Historia de un engreído by Mordecai Richler

Historia de un engreído by Mordecai Richler

autor:Mordecai Richler [Richler, Mordecai]
La lengua: spa
Format: epub
Tags: Novela, Humor
editor: ePubLibre
publicado: 1968-01-01T00:00:00+00:00


19.

Dino Tomasso, algo apagado y con un parche en el ojo izquierdo, salió de la London Clinic y regresó al trabajo a tiempo para regodearse con el éxito del primer título de la serie Nuestra historia viva, cuya segunda edición ya había salido al mercado.

«Más suerte que inteligencia», pensó Mortimer a regañadientes, pero lo dejó pasar. Tenía un asunto más urgente al que enfrentarse. Porque, a partir de su siguiente conferencia «Lectura por placer», Jacob Shalinsky se las arregló para hacer de la vida de Mortimer un martirio.

—Ah, señor Griffin, puede que le haya malinterpretado, por supuesto, pero me parece que sitúa a T. S. Eliot entre los grandes escritores de nuestra época. ¿Cree que es posible, señor Griffin, que el antisemitismo y la grandeza literaria vayan de la mano? Contésteme a eso.

Shalinsky había traído a M. I. Sinclair con él.

—Griffin, es un hecho histórico que cuando Sholem Aleichem llegó a Nueva York, Mark Twain fue uno de los primeros en saludarlo. «Quiero conocerle», le dijo, «porque tengo entendido que soy el Sholem Aleichem americano».

—Su pregunta, por favor, doctor Sinclair.

—¿Por qué, entonces, se nos ha pedido que leamos Huckleberry Finn, pero no Las aventuras de Mottel?

M. I. Sinclair había traído a Daniels, y este llegó con Katansky. Por su parte, Katansky se trajo a su cuñado Shapiro con él. Shapiro abrió su Daily Mail, lamió la mina de un lápiz y se pasó el rato haciendo el crucigrama.

Otro recién llegado, un hombre llamado Michaelson, se sentó en un rincón. Pálido en extremo, era un hombre demacrado de unos cincuenta años, con grandes ojos fijos y una boca fina, y lleno de tics. A su lado estaban sentados otros dos miembros del grupo de Shalinsky que parecían padre e hijo, muy acostumbrados a susurrarse con complicidad. El más joven de los dos, todavía en la veintena, llevaba una cazadora mugrienta, necesitaba un corte de pelo urgente y no paraba de echar la cabeza hacia atrás para apartarse el pelo de los ojos. El hombre mayor vestía un traje gris brillante. Siempre que Mortimer hacía una pausa en su conferencia para hojear sus notas, sonreía con desdén, y le daba un codazo al joven. Y el joven, respondiendo al codazo, se echaba a reír, pero entre dientes, emitiendo un ruidito que sonaba como tssst, tssst, tssst.

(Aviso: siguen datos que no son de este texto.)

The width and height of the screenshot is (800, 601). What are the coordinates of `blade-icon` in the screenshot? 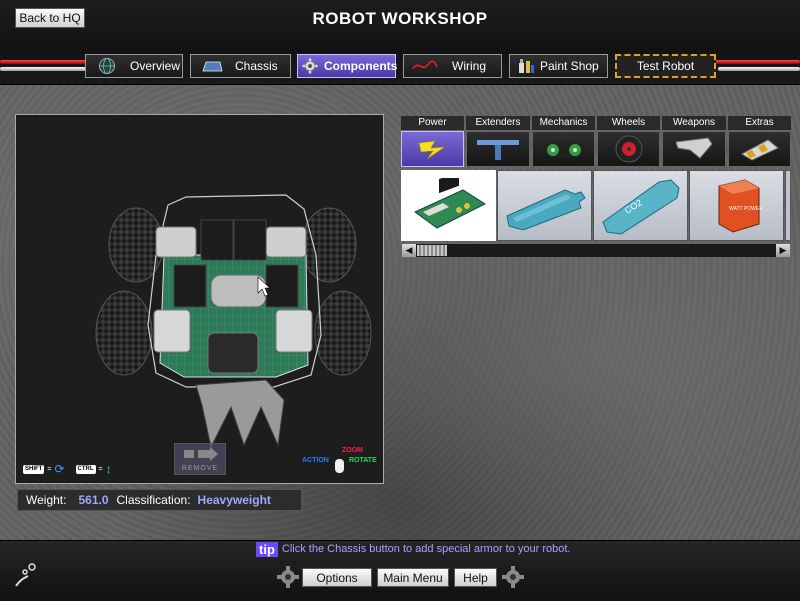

Mortimer, torpe, malhumorado, avanzó saltándose páginas enteras de notas preparadas con esmero. Aun así, resultó más que evidente que todavía no había acabado su conferencia cuando de repente se abrió la veda al temido período de preguntas y respuestas.

—Y ahora, Griffin —exigió M. I. Sinclair levantándose de su asiento—, ¿qué tal un pequeño toma y daca?

—Bueno, yo…

—¡Hable en hebreo!, —gritó el hombre pálido y demacrado, con la cabeza gacha y el rostro oculto tras unas manos temblorosas—. Diga lo que tenga que decir en nuestro idioma.

A continuación, Katansky exigió ser escuchado. Se quitó las gafas con lentitud estudiada, se las metió en el bolsillo del pecho y se secó los ojos.

—En primer lugar, Griffin —dijo—, déjeme decirle que su conferencia de esta noche ha sido excepcional, y soy un hombre difícil de complacer.